RDP dipimpin oleh Wakil Ketua Komisi E, Hendra Cipta, dan diikuti mayoritas anggota Komisi E seperti H Hariyanto (PKS), Budieli Laia (PDIP), Megawati Zebua(Golkar), Pintor Sitorus (Gerindra), dan lainnya.

Sementara dari Dinas Kesehatan Provsu dipimpin Alwy Hasibuan selaku kepala dinas, dan sejumlah pimpinan UPT rumahsakit seperti dr Rehulina Ginting (Ka.

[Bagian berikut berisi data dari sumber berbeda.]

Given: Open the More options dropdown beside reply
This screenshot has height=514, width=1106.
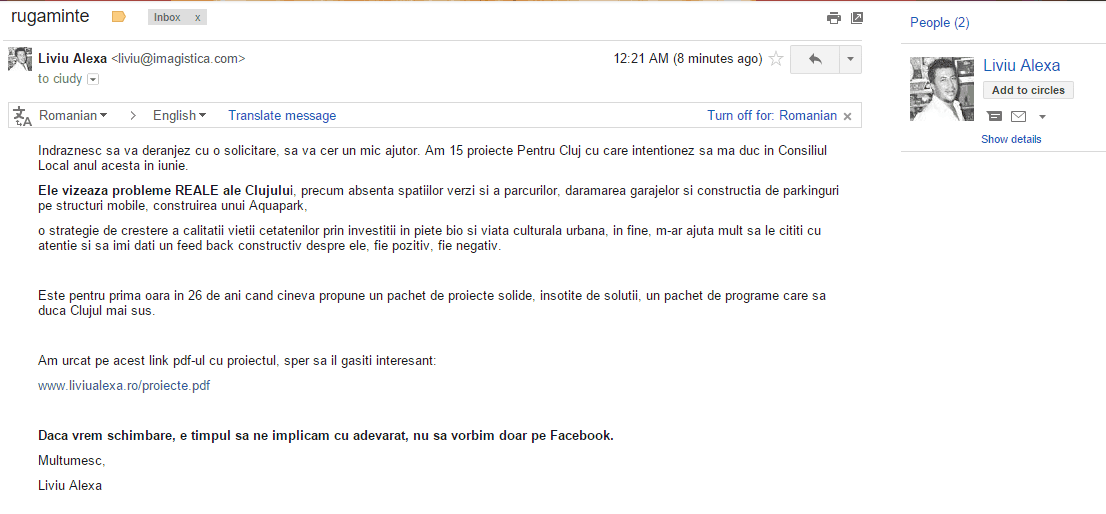Looking at the screenshot, I should pyautogui.click(x=851, y=59).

UPT RS Mata), drg Wahid Khusyairi MM (Ka UPT RS Paru Sumut), drg Emmy Simbolon MS (Ka UPT Kusta Lau Simomo), dan lainnya.

Anggota dewan dari PDI-P Budieli Laia memberikan contoh rumah-rumah sakit yang berada di Nias Selatan yang berjumlah tujuh buah, hingga kini tidak dilengkapi tenaga medis, bahkan sarana dan prasarananya masih tergolong minim. “Hanya satu yang boleh dibilang lengkap, RSU di Nisel, jadi pasien yang berasal dari desa di Nias Selatan sana harus jauh ke rumah sakit yang lengkap itu,” kata Budieli.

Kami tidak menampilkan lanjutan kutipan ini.